Neil Remington Abramson commented as follows (reproduced with permission):
The nun says he (the Boston bomber) is sorry and shouldn’t receive the death penalty. His lawyers sent her, because he wouldn’t come himself. He didn’t testify and say he was sorry himself. She came because she is opposed to the death penalty, regardless of the circumstances.
I don’t want to debate the death penalty. There’s no death penalty in Canada. Here, it wouldn’t matter if he said he was sorry, or sent an intermediary to say what she understood he wanted to say.

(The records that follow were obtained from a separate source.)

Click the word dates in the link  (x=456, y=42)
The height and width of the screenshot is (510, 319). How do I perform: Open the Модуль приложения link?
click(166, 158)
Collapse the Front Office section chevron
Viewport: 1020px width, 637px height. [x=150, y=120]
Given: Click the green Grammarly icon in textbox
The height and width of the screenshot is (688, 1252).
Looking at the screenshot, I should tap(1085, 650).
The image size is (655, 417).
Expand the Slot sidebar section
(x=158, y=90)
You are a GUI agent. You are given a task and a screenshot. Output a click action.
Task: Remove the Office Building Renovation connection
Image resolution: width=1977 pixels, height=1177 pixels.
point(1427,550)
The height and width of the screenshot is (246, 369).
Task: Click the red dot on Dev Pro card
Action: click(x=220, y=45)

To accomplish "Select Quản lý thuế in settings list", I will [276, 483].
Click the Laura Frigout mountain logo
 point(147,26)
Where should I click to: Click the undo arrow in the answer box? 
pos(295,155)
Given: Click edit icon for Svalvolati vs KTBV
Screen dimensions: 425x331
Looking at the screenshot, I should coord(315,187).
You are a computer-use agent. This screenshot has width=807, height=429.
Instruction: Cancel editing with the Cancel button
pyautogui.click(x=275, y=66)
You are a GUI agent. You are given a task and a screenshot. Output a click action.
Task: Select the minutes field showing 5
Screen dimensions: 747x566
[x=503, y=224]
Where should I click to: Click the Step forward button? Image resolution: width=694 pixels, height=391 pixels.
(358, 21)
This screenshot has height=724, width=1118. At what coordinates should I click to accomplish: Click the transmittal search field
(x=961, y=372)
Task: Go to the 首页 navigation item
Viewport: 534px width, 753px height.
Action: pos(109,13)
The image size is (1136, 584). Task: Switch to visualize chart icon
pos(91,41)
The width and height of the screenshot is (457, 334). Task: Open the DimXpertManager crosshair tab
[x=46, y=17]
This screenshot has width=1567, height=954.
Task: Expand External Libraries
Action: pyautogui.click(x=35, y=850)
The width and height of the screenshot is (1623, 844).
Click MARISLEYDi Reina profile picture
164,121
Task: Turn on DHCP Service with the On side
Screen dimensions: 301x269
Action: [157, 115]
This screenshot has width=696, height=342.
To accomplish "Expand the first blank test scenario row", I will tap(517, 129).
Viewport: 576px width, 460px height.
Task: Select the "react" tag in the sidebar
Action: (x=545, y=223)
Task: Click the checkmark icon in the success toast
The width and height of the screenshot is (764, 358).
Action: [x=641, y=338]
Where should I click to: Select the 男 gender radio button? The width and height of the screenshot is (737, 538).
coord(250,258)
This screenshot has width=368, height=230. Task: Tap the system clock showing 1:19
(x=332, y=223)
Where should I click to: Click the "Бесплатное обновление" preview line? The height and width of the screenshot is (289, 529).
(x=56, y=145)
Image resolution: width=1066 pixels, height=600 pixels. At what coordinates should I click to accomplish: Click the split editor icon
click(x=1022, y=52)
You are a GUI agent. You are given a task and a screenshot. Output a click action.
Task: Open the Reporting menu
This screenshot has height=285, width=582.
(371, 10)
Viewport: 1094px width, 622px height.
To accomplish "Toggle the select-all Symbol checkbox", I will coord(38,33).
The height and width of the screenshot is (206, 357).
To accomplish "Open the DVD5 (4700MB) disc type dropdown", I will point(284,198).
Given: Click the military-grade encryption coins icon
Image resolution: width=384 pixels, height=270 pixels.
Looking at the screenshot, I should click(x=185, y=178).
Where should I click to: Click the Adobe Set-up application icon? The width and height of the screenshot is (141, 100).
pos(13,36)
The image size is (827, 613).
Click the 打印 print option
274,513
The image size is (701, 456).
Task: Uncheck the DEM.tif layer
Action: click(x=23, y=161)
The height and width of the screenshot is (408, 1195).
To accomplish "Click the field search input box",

I want to debate how we know that someone sincerely repents and hopes for our forgiveness. Maybe not to gain redemption, but just to live, to hope to redeem oneself, in God’s eyes, over the years that follow.
If he won’t come in person to tell me he repents – if he sends someone else because he can’t or won’t look me in the eye and swear he was wrong and is truly sorry – did he really repent? Was it sincere? I don’t really care if he looks me in the eye – that’s a cultural thing. I’d just want to hear him say it and to judge for myself from his tone and body language. I hope if I did something so bad, I’d have the courage either to apologize or else denounce the whole proceeding, and take whatever was given as a result.
As Paul said in the First Epistle to The Corinthians, we cannot know the heart of another. Only God knows. But we must have a basis for believing mercy should trump justice. There are victims here who didn’t die – the families of those who did. Their hearts cry for justice. How shall we decide whether the repentance expressed is enough to receive mercy from people, let alone God?
He declined to say he was sorry. That says something, loudly.